Adventures in writing

Cooped up in the house for yet another session of Monday morning I'm so crap blues I thought I'd try a new tack. It started with a Cornetto for lunch (mint and choc chip) and ended with the realisation that armed with a laptop and pocketfuls of my change jar any chic coffee shop could be my office.

Fortunately this being Newport it's not hard to find a coffee house that bustles with the industry of a dozen artistic types tapping away on their laptops. I hit the mother lode in fact - not just a coffee shop, but a coffee AND card shop. Nothing else screams out intellectual thinkers than hand made greetings cards priced at three pounds and above with droll quotations from Oscar Wilde and Woody Allen.

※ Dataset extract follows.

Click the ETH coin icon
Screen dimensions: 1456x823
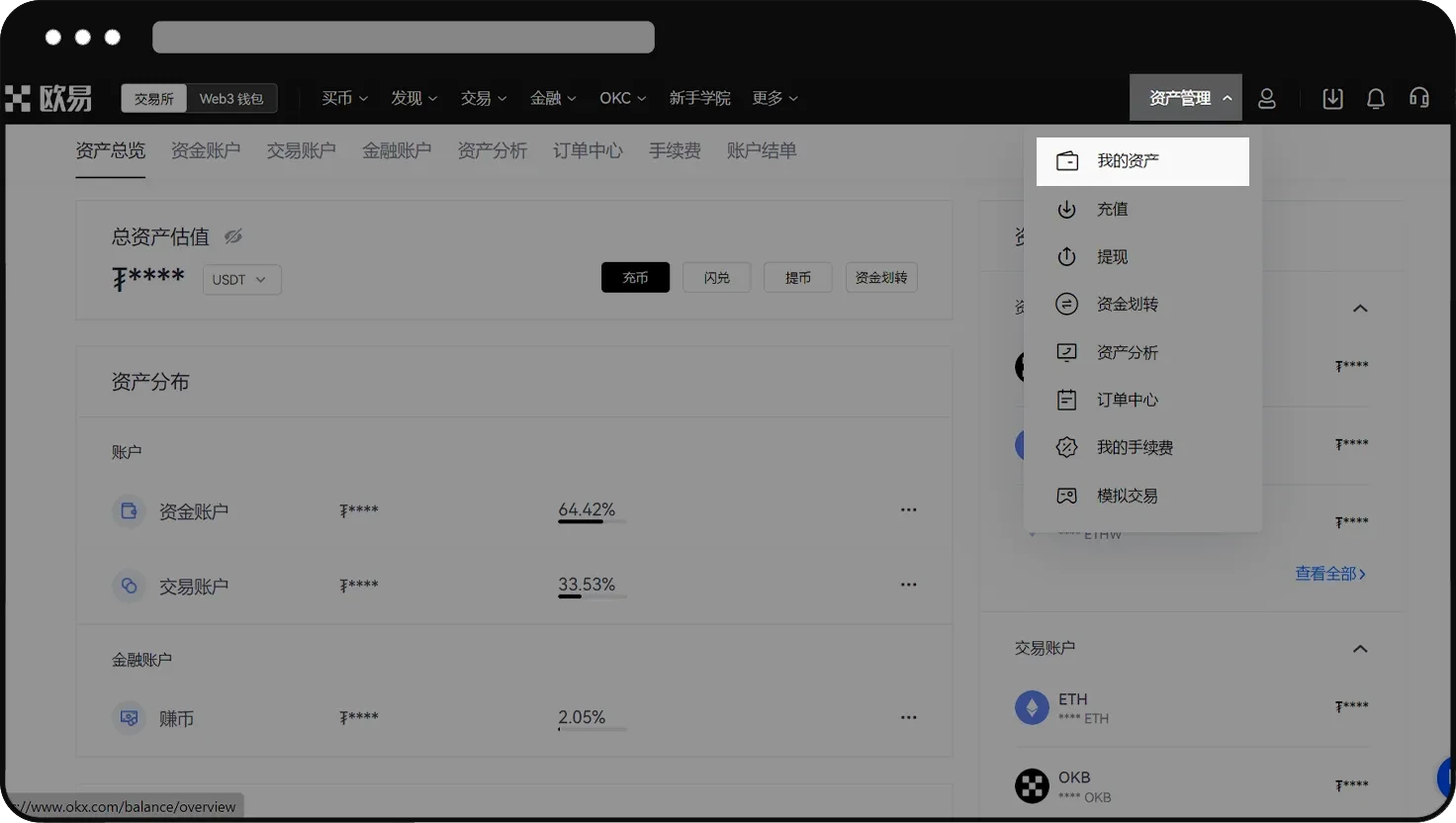click(x=1032, y=707)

In fact it wasn't just a card and coffee shop, it was a card, coffee AND women's hairdressers. Had I realised then I might just have kept on walking to my local and entered the daily arm wrestling contest (one prize: honour). But I was comitted and I wasn't going to be fazed by the ranks of Bella and Chat magazines beneath those big perm machines. I marched right on past them and up the stairs to the coffee section, the wittily name "The Loft".

That's where I met Henry, my Barrista for the day. Poor Henry. Poor, poor Henry.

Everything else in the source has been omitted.